▸ Task goal
Reproduce verbatim the part of the records that begins with the line containing "This screenshot has height=334, width=749." and ends with the line containing "will (345, 113).", including both of those lines.

▸ Data
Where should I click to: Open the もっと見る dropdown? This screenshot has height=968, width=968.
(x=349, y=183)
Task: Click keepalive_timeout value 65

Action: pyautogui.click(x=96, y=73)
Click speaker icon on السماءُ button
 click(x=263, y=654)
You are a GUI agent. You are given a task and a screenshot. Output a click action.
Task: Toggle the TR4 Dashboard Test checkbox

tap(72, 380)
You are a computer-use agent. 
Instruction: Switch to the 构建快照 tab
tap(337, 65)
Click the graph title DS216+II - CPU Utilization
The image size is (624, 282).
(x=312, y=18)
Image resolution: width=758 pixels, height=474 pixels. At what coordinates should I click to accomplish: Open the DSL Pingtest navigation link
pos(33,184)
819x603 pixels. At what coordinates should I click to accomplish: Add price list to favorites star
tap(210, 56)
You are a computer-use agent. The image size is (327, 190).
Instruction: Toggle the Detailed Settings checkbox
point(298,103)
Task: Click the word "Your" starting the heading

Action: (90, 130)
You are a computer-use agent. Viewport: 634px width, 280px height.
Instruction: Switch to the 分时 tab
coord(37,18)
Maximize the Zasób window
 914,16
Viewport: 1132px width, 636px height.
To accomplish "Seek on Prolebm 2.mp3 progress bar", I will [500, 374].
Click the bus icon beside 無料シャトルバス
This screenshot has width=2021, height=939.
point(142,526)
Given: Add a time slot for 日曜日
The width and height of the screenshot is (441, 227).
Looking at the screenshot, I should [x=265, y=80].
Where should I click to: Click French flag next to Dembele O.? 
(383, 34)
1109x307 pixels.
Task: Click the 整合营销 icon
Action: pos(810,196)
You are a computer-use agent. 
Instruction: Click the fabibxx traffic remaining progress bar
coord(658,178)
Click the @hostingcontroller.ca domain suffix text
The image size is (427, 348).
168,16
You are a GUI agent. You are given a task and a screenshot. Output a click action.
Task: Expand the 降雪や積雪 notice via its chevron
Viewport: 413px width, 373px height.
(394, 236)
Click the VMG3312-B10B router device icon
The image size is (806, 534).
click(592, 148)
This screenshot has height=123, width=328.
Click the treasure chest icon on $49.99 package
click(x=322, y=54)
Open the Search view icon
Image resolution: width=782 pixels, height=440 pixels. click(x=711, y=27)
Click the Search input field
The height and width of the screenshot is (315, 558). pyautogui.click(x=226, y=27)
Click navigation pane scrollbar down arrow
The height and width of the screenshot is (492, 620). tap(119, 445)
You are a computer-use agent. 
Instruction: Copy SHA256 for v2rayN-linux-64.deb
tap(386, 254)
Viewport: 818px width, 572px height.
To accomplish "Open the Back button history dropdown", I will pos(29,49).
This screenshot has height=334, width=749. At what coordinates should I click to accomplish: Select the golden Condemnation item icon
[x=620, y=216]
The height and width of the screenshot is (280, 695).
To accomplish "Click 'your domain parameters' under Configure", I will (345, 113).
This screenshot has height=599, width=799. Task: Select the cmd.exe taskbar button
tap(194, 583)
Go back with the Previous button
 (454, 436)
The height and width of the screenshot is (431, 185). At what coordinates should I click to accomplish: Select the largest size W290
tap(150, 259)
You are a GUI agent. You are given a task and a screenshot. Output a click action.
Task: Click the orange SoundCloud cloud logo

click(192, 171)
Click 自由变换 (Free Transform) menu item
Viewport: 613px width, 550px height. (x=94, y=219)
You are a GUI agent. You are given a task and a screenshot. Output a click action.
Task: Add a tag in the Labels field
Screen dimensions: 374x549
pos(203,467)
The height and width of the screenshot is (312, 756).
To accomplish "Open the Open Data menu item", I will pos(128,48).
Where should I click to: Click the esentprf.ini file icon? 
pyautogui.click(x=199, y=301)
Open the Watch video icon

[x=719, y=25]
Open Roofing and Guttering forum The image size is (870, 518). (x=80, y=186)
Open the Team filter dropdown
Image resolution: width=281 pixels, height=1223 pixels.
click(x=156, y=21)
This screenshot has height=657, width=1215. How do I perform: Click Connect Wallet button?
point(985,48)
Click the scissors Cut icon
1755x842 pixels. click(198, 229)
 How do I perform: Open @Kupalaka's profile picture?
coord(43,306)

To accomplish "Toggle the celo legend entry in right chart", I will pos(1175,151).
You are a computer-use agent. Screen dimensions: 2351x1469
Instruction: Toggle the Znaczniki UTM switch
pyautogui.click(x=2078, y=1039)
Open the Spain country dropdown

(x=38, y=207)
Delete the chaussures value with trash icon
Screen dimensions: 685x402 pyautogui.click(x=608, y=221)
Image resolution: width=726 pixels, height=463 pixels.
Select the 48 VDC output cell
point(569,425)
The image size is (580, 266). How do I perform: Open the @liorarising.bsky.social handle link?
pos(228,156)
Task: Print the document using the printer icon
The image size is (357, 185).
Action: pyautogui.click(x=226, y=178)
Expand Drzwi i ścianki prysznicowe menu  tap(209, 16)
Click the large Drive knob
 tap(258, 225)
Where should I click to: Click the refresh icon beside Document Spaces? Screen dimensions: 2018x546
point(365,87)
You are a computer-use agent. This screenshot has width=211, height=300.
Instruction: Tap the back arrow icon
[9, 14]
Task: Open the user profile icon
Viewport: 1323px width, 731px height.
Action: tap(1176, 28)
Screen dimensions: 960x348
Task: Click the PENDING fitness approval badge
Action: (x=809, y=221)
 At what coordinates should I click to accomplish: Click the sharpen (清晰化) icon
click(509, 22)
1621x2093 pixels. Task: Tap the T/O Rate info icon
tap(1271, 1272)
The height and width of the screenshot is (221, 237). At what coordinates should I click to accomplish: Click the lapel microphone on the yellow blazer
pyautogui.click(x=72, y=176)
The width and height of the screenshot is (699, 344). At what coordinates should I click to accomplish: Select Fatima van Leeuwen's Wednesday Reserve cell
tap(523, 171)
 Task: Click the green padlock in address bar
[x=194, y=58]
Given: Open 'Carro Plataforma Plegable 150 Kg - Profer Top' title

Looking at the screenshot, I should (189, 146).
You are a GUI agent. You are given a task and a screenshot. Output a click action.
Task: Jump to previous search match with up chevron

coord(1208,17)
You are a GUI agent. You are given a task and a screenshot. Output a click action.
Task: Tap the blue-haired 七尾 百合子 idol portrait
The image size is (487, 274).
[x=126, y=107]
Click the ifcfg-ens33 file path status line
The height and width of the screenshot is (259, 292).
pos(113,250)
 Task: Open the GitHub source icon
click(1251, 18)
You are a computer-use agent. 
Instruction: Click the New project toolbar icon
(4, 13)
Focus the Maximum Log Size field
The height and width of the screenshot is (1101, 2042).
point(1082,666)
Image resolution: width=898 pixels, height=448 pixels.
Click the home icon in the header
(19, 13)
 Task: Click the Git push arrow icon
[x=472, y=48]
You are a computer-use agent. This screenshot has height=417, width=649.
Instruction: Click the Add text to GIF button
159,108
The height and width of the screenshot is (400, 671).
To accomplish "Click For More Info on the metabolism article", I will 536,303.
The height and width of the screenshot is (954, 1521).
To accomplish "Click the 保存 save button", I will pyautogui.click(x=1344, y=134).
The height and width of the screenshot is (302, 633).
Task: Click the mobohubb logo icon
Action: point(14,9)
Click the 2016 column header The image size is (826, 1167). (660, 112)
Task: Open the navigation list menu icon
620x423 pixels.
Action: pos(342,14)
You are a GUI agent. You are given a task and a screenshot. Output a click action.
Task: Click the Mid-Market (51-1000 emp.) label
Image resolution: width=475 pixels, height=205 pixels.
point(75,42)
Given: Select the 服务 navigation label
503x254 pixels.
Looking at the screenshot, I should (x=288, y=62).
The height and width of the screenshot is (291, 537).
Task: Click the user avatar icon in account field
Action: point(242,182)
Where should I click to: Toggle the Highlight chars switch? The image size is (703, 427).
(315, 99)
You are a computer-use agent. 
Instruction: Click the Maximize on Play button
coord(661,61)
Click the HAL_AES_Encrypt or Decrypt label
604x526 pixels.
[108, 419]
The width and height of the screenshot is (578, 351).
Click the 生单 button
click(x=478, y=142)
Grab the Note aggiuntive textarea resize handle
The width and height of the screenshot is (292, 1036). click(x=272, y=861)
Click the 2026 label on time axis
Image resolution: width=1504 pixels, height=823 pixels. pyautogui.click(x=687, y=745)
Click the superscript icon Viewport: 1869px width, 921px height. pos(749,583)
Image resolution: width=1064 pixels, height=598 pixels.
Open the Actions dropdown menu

▸ The output
This screenshot has height=334, width=749. At what coordinates should I click to accomplish: Select the golden Condemnation item icon
[x=620, y=216]
The height and width of the screenshot is (280, 695).
To accomplish "Click 'your domain parameters' under Configure", I will (345, 113).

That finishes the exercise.